One day, Adi and Irvan are faced with an array of N integer, A[1..N]. Looking at this array, Adi and Irvan tempted to pick one element to bring home. However, together they can only choose exactly one element only to bring home. Problem arises, when they disagree on the element which should be chosen. Adi wants the value to be as large as possible, while Irvan wants the value to be as small as possible.
Being an eccentric person, Irvan suggests an unconventional way to solve this dispute. Adi and Irvan will take turns doing these procedures (split_and_keep) to reduce the size of A while it still has more than 1 element in it. As an older one, Adi moves first.
1 split_and_keep(A[1..M]) 2 x ← between 1 and M1, inclusive 3 B ← either A[1..x] or A[x+1..M] 4 A = B
Line 2 and 3 in split_and_keep pseudocode above is where Adi and Irvan make a decision (recall that their objectives are different).

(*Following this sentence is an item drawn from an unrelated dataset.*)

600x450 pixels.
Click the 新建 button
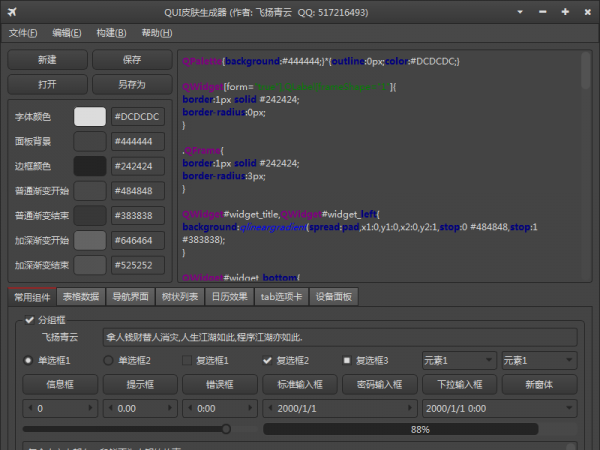[x=47, y=60]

Notice that every call of split_and_keep will reduce the size of A. The only element remains in A at the end will be their chosen element.
If Adi and Irvan play this negotiation (game) optimally, i.e. Adi tries to minimize the chosen element while Irvan tries to maximize it, what will the value of the chosen element be?
For example, let A = {7, 3, 4, 8, 7, 4}. One possible game will proceed like this:
A = 7 3 4 8 7 4 Adi : x = 2 and pick A[3..6] = {4, 8, 7, 4} A = 4 8 7 4 Irvan : x = 2 and pick A[1..2] = {4, 8} A = 4 8 Adi : x = 1 and pick A[1..1] = {4} A = 4
In this example play, the chosen element's value is 4, which happened to be the chosen value when both play optimally.
The first line of input contains an integer T (T ≤ 100) denoting the number of cases. Each case begins with an integer N (1 ≤ N ≤ 2,000) denoting the size of array A. The next line contains N integers A_{i} (1 ≤ A_{i} ≤ 1,000,000) representing the elements in A, for i = 1..N respectively.
For each case, output in a line "Case #X: Y" where X is the case number, starts from 1, and Y is the output for that particular case.